To gain more insight into the catalytic mechanism, we have used DFT to determine the relevant transition states and intermediates for the complete reaction pathway of the hydrolysis of the β-1,4 glycosidic bond. Structures were optimized at the B3LYP/6-31+G(d,p) level of theory both in vacuum and in a continuum solvation model in water using Gaussian 09 [2]. These calculations were done with a generic six-carbon sugar dimer, and repeated with cellobiose dimer and xylose dimer models. The entire glycoside hydrolase reaction pathway is comprised of two transition states and one metastable intermediate.  From the optimized structures, an energy landscape was constructed for each system. A continuum solvation model was applied, and observed to decrease both transition state barriers 4-10 kcal/mol. The overall barrier height is 24.3 kcal/mol for the generic model.  The impact of the enzyme environment in creating catalytic properties is examined by comparing these results to the uncatalyzed reaction using water and hydroxide ions.

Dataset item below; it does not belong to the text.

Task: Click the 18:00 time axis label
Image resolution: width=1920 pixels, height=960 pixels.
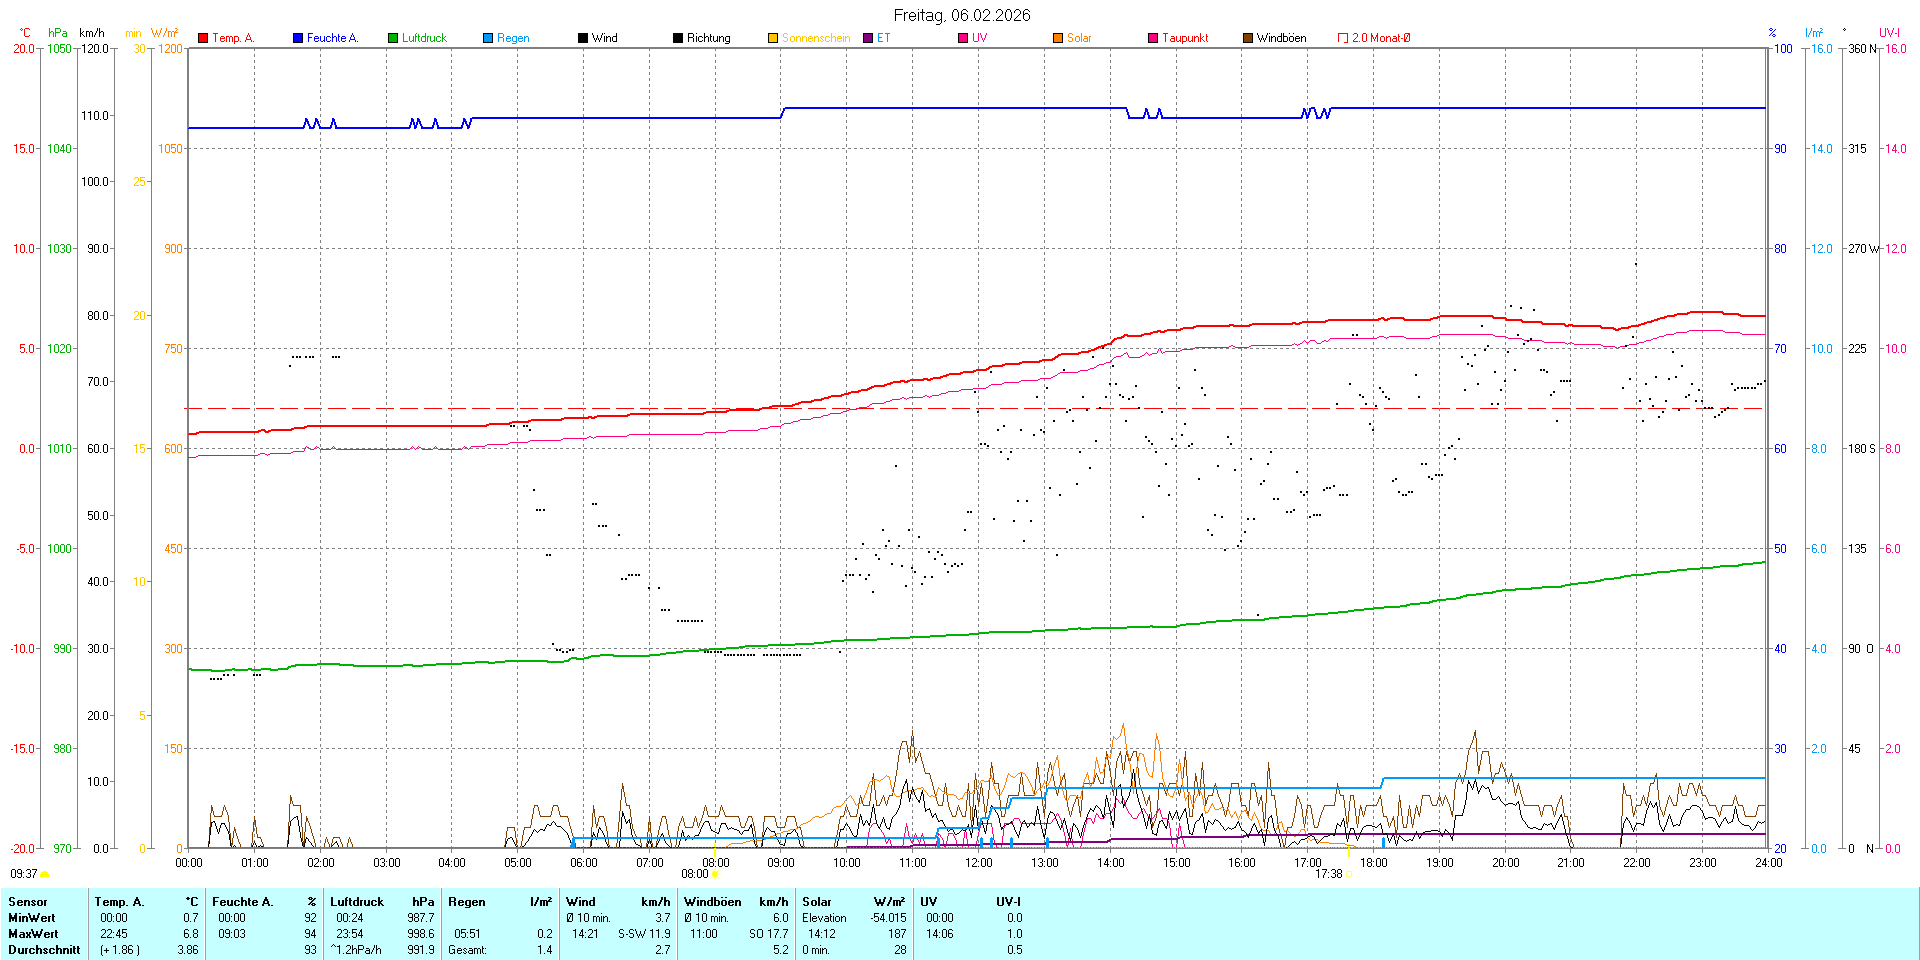Action: pos(1373,863)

A kinetic analysis with Campbell’s degree of rate control is used to study the relative importance of the intermediates and two barrier heights.  We have also studied the effect of the model amino acid groups in the reaction pathway and developed quantitative structure-property relationships that relate the energetics and structures. 

References

[1] Dodd and Cann. Enzymatic deconstruction of xylan for biofuel production. GCB Bioenergy (2009) vol. 1 (1) pp. 2-17

[2] Frisch, M. J., et al. 2009. Gaussian 09, Revision A.1. Gaussian, Inc., Wallingford, CT.